Le lieutenant Taanb-Ouhrin soupira.

- Ecoutez, capitaine ! Puisque c'est ainsi, je vais aller débarquer moi-même sur cette planète, histoire de vous prouver qu'elle est parfaitement accueillante et viable pour nous ! Après tout, c'est moi qui ai découvert Taanb-Ouhrina, c'est à moi d'y poser le pied le premier !
- Taanb-Ouhrina ?... Mouhahahahahaha !!! T'as raison, le rose, ça t'ira au teint ! Mouhahahaha !!!!

Vexé par le rire gras du capitaine, le lieutenant Taanb-Ouhrin claqua des talons, pivota sur lui-même et partit d'un pas rageur s'installer dans un module de débarquement.

Une demie-heure plus tard, son visage s'afficha sur l'écran de contrôle.

- Ici le module de débarquement B-3. Blogborygmus, est-ce que vous me recevez ?
- Tu sais bien que je sais recevoir, Tantan !
- Hem... Bon, capitaine, je suis en train d'atterrir sur Taanb-Ouhrina. Je vais brancher les caméras extérieures. Vous pourrez admirez mes premiers pas sur la planète, et puis cela permettra de conserver un enregistrement de cet instant historique !
- Mouais... N'empêche que je la sens pas, ta planète rose, Tantan !
- Voilà, j'y suis. Je vais déverrouiller le sas et descendre...

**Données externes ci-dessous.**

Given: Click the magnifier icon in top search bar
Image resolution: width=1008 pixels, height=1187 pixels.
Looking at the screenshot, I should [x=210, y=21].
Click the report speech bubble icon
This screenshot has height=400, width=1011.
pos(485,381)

Le capitaine Saoul-Fifre, rejoint par le caporal Andy Amo (qui émergeait de sa petite sieste) et la Poule (qui venait installer un home cinéma dans la salle de contrôle), vit, sur l'écran de contrôle, le lieutenant émerger du module et descendre solennellement un à un les barreaux de l'échelle.

Taanb-Ouhrin s'arrêta sur le dernier barreau, regarda fixement la caméra, l'air pénétré, et asséna quelques mots qu'il voulait historiques :

- C'est un petit pas pour l'homme, mais un grand pas pour la Fédération !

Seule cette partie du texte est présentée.